SUPPLIED INFORMATION.
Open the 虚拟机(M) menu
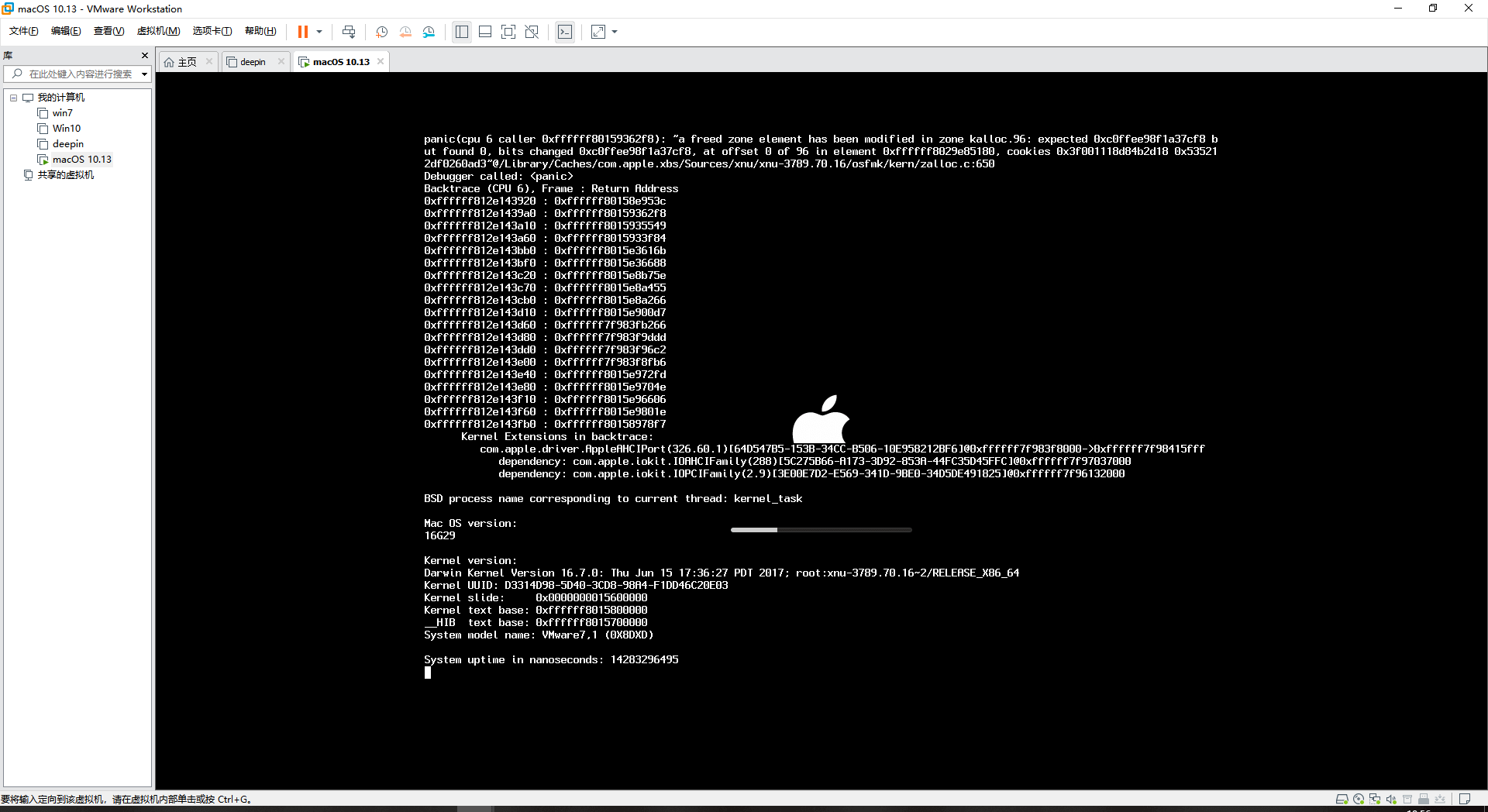The width and height of the screenshot is (1488, 812). click(158, 31)
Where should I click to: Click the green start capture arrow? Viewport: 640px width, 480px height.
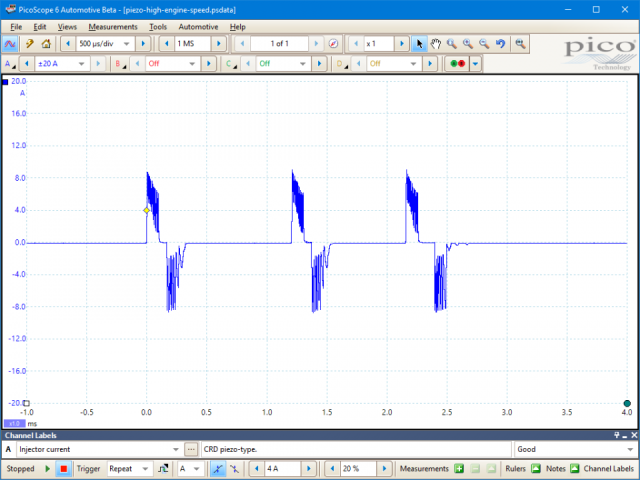coord(47,468)
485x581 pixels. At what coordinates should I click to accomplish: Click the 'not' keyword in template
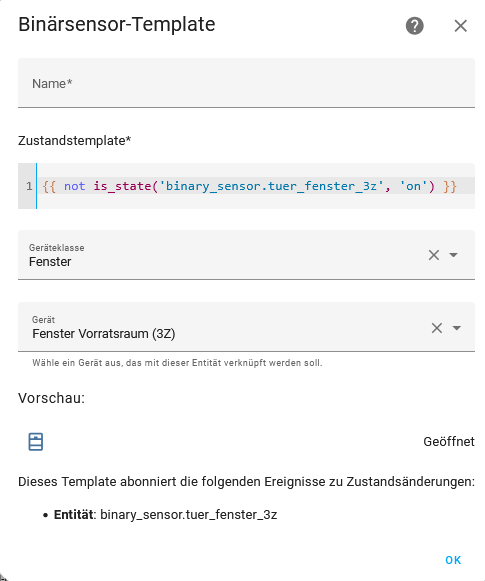pyautogui.click(x=74, y=186)
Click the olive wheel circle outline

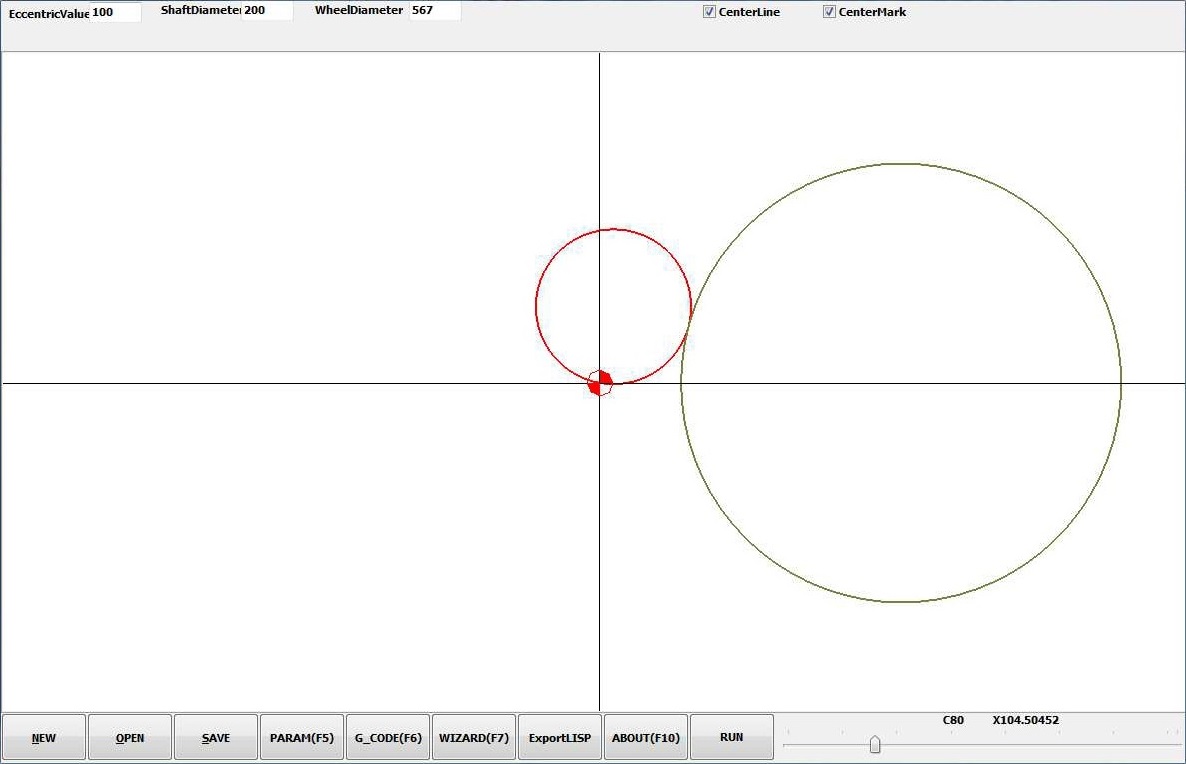click(901, 164)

SET TASK. Pick out each line of the items above that contains the word "should".

EXERCISE RESULT.
Where should I click to: Click the green start capture arrow? Viewport: 640px width, 480px height.
485x581 pixels. At what coordinates should I click to accomplish: Click the 'not' keyword in template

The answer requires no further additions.